16      On 13 August 2008, Kaupthing Bank, an Icelandic credit institution, assumed ownership of the Arovit group for the sum of EUR 1, on account of the failure on the part of the former owner of that group to repay a loan which had been granted to it. Since Kaupthing Bank intended to sell all of the shares owned in Arovit Petfood, so as no longer to be the group’s creditor, it entered, over the period from December 2008 to March 2009, into a number of consultancy agreements, on behalf of C&D Foods, in the context of that proposed sale (‘the disputed services’).

17      Having paid fees associated with that proposed sale, C&D Foods deducted the corresponding VAT over the course of 2009. The sale process was brought to an end during the autumn or towards the end of 2009, as no potential buyer had been found.

18      By decision of 26 January 2012, SKAT refused the VAT deduction associated with the expenditure related to the disputed services. That decision was upheld by the Landsskatteretten (Danish Supreme Tax Authority) on the ground, inter alia, that that expenditure did not exhibit the necessary connection to C&D Foods’ VAT-taxable transactions.

19      C&D Foods brought proceedings before the Retten i Esbjerg (Esbjerg District Court, Denmark), which referred the matter to the Vestre Landsret (High Court of Western Denmark) in view, according to the former court, of the questions of principle raised.

20      The Vestre Landsret (High Court of Western Denmark) is unsure as to whether a holding company is entitled to deduct the VAT levied on fees associated with a sale, envisaged but not completed, of shares in a sub-subsidiary to which that holding company supplies management and IT services.

* Required actions *
**A.** Please write down the stretch of the VAT deduction passage from "17      Having paid fees" through "Foods’ VAT-taxable transactions.".
**B.** List every Danish name in the VAT deduction passage that is followed by an English translation in parentheses, giving each name once.

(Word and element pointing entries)
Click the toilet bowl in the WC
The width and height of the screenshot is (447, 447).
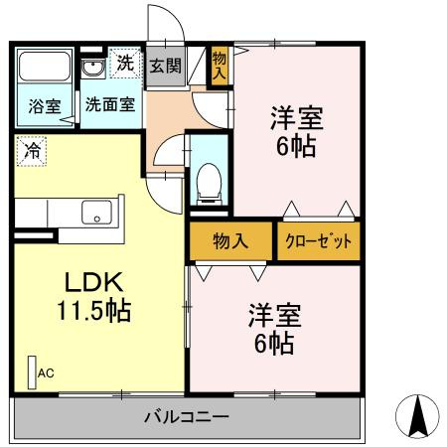pos(209,184)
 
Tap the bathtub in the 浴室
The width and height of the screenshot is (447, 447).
pos(45,66)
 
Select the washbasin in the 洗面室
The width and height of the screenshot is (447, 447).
pos(93,69)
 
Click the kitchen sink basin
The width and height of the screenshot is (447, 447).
pos(96,213)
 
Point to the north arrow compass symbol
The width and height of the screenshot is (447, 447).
pos(417,416)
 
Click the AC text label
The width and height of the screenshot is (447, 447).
pos(46,373)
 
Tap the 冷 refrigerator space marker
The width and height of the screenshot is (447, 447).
pos(32,151)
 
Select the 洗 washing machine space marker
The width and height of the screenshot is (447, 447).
pos(125,63)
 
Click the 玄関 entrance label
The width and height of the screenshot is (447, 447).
pos(166,66)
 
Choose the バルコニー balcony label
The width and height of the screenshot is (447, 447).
pos(187,416)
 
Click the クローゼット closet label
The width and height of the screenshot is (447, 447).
pos(318,241)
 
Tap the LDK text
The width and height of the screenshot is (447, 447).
pos(94,282)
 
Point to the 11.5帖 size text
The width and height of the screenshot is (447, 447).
pos(94,311)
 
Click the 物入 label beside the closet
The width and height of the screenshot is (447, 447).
pos(230,240)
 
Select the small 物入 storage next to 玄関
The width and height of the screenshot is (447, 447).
pos(220,66)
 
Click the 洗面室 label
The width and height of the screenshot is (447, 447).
pos(110,104)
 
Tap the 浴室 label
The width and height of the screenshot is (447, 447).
pos(45,105)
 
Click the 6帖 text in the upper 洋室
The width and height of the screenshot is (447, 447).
pos(296,146)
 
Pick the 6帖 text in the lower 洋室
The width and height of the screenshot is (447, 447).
pos(274,344)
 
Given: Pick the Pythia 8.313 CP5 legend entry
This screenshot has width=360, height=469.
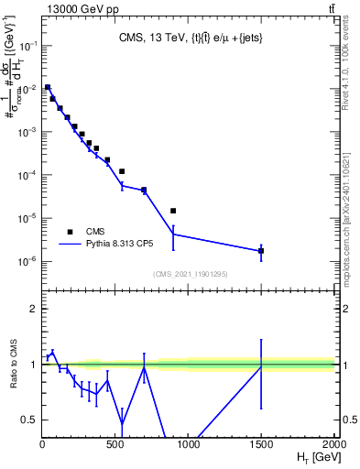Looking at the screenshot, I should (110, 245).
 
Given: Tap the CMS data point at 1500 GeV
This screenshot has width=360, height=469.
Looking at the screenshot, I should (261, 250).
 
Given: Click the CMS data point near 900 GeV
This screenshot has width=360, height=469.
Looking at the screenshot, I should (173, 211).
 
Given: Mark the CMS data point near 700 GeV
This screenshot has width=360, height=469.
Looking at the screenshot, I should (144, 191).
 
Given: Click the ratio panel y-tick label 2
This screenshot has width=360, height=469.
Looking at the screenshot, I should (33, 309).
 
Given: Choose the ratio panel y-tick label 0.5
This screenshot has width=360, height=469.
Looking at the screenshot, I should (29, 420).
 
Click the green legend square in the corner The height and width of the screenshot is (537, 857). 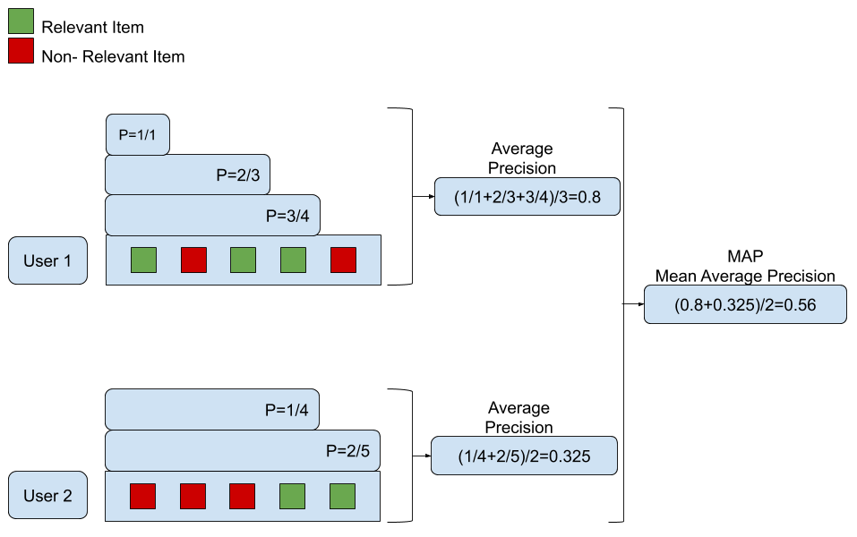pyautogui.click(x=21, y=21)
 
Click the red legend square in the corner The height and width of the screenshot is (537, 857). pyautogui.click(x=21, y=51)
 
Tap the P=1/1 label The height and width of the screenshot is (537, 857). pyautogui.click(x=137, y=135)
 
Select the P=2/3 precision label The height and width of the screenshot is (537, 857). pyautogui.click(x=237, y=175)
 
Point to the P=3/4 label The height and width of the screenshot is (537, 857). pyautogui.click(x=287, y=216)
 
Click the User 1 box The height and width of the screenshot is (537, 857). pyautogui.click(x=47, y=260)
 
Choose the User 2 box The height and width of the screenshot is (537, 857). pyautogui.click(x=47, y=495)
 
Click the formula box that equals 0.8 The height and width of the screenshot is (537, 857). pyautogui.click(x=527, y=197)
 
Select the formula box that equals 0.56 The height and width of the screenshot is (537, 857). pyautogui.click(x=745, y=304)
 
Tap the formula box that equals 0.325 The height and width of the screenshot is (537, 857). pyautogui.click(x=524, y=456)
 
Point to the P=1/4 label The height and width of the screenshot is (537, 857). pyautogui.click(x=287, y=410)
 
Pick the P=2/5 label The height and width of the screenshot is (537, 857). pyautogui.click(x=347, y=451)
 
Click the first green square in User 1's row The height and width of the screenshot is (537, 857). pyautogui.click(x=143, y=260)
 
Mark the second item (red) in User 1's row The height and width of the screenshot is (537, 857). pyautogui.click(x=193, y=260)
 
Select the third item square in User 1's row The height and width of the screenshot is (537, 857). pyautogui.click(x=243, y=260)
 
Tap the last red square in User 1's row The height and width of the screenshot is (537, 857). pyautogui.click(x=343, y=260)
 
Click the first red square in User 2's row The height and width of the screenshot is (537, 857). pyautogui.click(x=143, y=496)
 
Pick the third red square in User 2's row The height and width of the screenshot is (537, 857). pyautogui.click(x=243, y=496)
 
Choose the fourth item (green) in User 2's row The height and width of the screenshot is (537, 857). pyautogui.click(x=292, y=496)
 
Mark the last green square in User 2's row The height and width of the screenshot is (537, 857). pyautogui.click(x=342, y=496)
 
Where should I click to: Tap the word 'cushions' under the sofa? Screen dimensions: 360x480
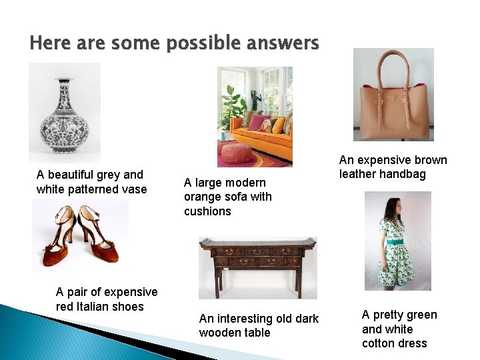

* Outputs for the tasks *
**A.**
17      Having paid fees associated with that proposed sale, C&D Foods deducted the corresponding VAT over the course of 2009. The sale process was brought to an end during the autumn or towards the end of 2009, as no potential buyer had been found.

18      By decision of 26 January 2012, SKAT refused the VAT deduction associated with the expenditure related to the disputed services. That decision was upheld by the Landsskatteretten (Danish Supreme Tax Authority) on the ground, inter alia, that that expenditure did not exhibit the necessary connection to C&D Foods’ VAT-taxable transactions.

**B.**
Landsskatteretten
Retten i Esbjerg
Vestre Landsret